U.S. Army officials are planning improvements to the Army’s mobile cloud computing platform commonly used in Afghanistan. The next version of the Battle Command Common Services (BCCS) system will mark the Army’s first attempt to align the cloud platform with the Common Operating Environment. It will improve interoperability between the operations and intelligence communities, ultimately improving situational awareness for warfighters.

 The new version of BCCS will be deployed and tested at the Army’s next Network Integration Evaluation to be held in the spring of 2012. That initial rollout will be followed by a series of incremental upgrades every six months. A primary goal is to align BCCS with the Common Operating Environment (COE), a set of computing technologies and standards designed to enable secure and interoperable applications to be rapidly developed and implemented across a variety of computing environments, including server, mobile, client, devices, sensors and platforms.

 The Army will begin integrating systems for operations and intelligence elements by hosting the systems for both functions on the same server stacks. “The operations and intelligence functions always have to work hand-in-hand to answer where I am, where my friends are and where my enemies are,” explains Lt. Col. Brian Lyttle, USA, product manager for the Strategic Mission Command under the Program Executive Office for Command, Control and Communications-Tactical. “Ops-intel convergence is an effort to simplify the baselines in the field so that it will reduce cost to the Army overall, as well as increase the interoperability between the various systems used by those two very specific communities. It is part of a much larger effort that the Army has called the Common Operating Environment, and this is simply our first edition, or our first increment.”

 BCCS is a server stack with an integrated set of enterprise services and interoperability software that allows the Army to host in a cloud environment a variety of user software and applications, including Command Post of the Future, All Source Analysis System and other battle command systems used within an operations center. It is deployed with more than 490 active Army and Reserve units down to the battalion level, meaning it must meet the demands of a wide array of users. “We’re not just limited to the combat forces; it also goes to the combat support, service support and generating force folks here in the states,” Col. Lyttle reveals. “We’re trying to take care of a very diverse crowd.”

 Still, it is best suited for combat use, says Jim Clarke, assistant product manager for BCCS. “Our solution is most perfectly suited for a Brigade Combat Team. If you asked us what our sweet spot was, a BCT implementation is what we do best. But our solution, including our servers and the way we employ them, scales up and down based on the amount of horsepower you need to execute the mission and what networks you’re on,” Clarke adds.
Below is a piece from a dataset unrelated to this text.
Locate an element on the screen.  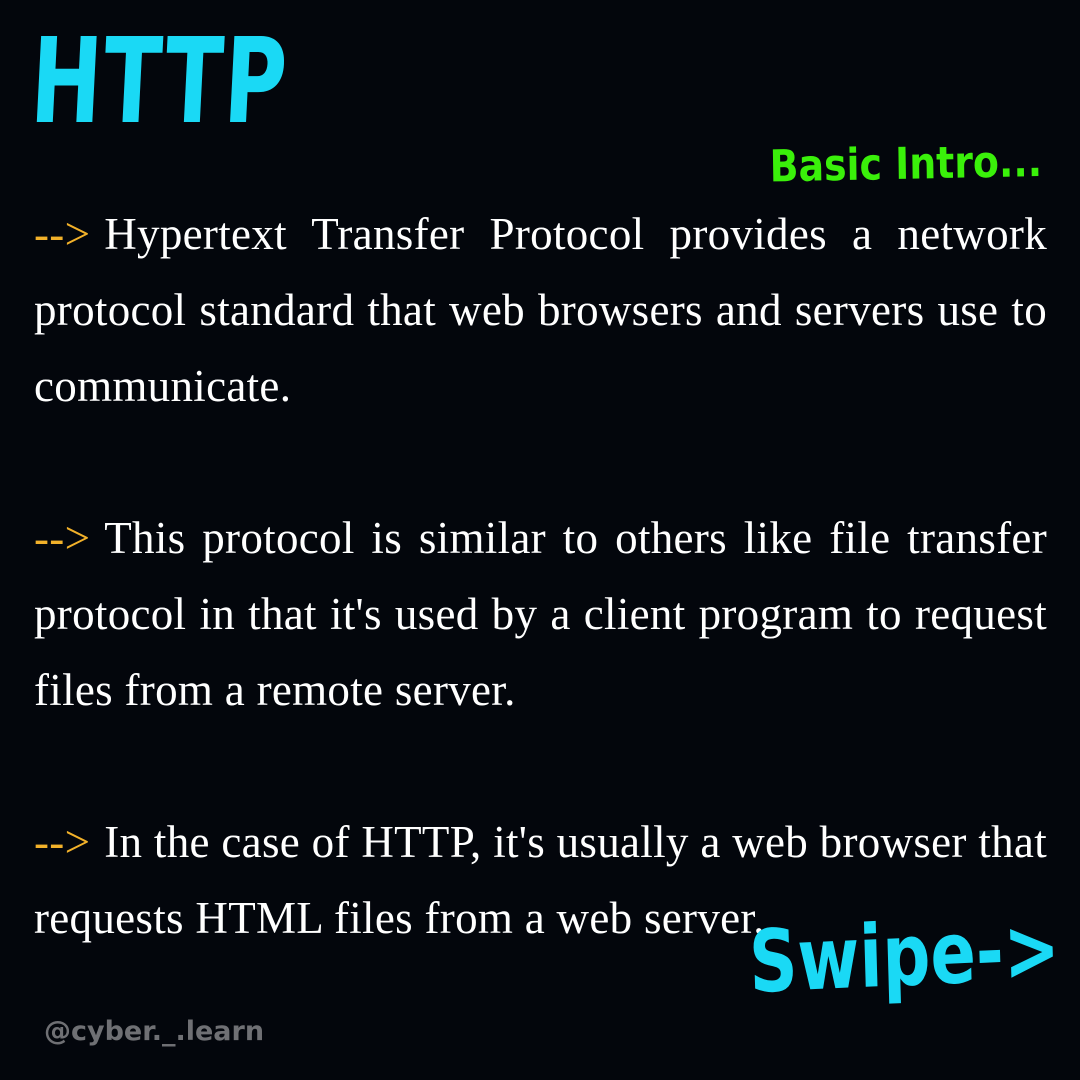
page-title: HTTP is located at coordinates (160, 81).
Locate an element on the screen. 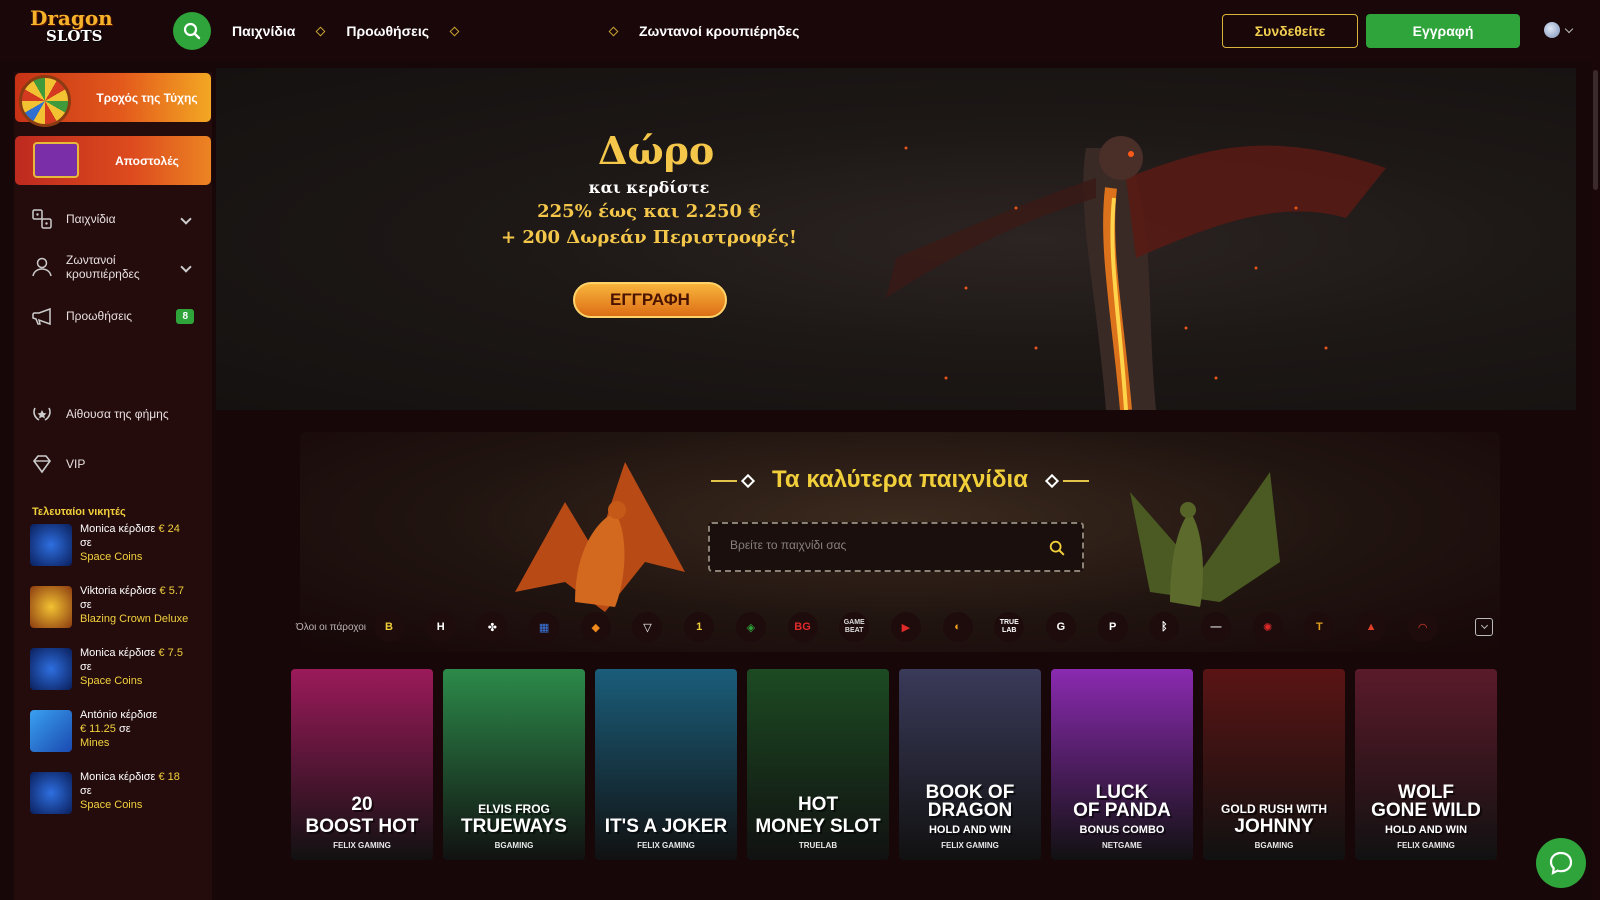  hero-line-1: και κερδίστε is located at coordinates (649, 188).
 The upgrade will also integrate the second increment of the Warfighter Information Network-Tactical—the Army’s on-the-move, high-speed, high-capacity backbone communications network linking warfighters on the battlefield with the Global Information Grid. With any upgrade, they also have to consider such things as size, weight, power, scalability, survivability and redundancy. The Army is currently on BCCS version four. In an effort to keep up with technological advances, they assess potential upgrades about every two years.
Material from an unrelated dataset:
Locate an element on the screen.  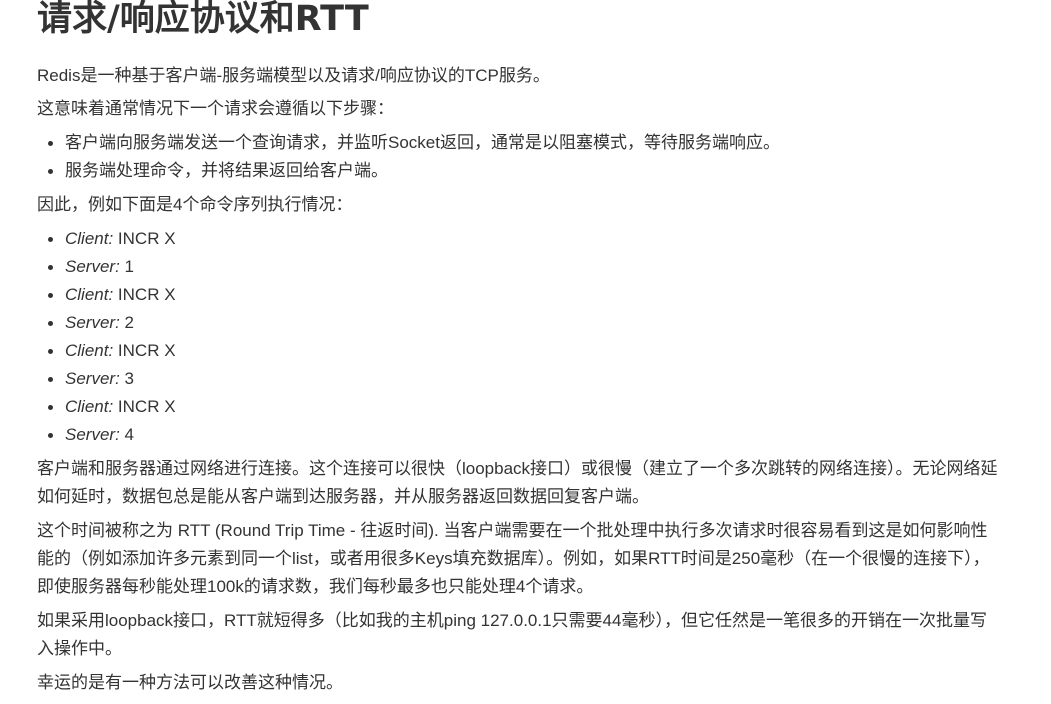
steps-intro-paragraph: 这意味着通常情况下一个请求会遵循以下步骤： is located at coordinates (216, 108).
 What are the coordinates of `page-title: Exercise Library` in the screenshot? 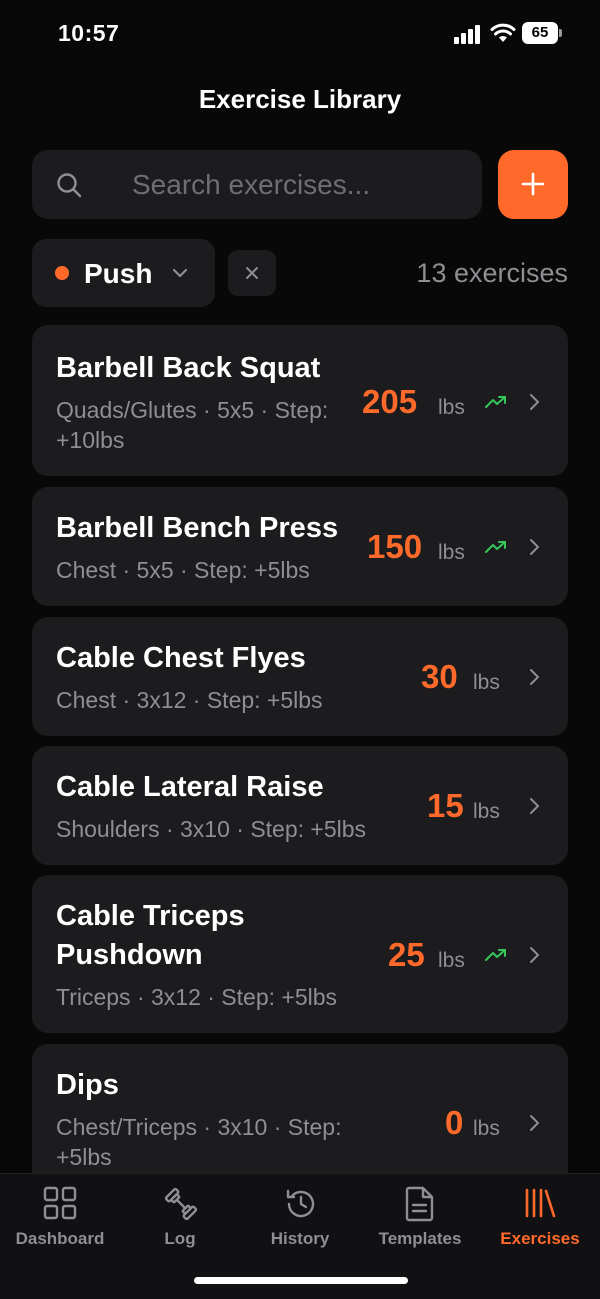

 Although Army officials have not yet chosen all of the technologies and products to be included in the upgrade, they confirm that NetApp FAS2240 is among the offerings. Just announced this week, the product is designed to dramatically improve server storage without a significant cost increase. NetApp has been part of the BCCS team since 2006.

 “We’re going through the planning processes right now. We’re doing the systems engineering and analysis to determine the needs of all the different communities and, hopefully, move forward with a common solution for everyone,” Col. Lyttle says.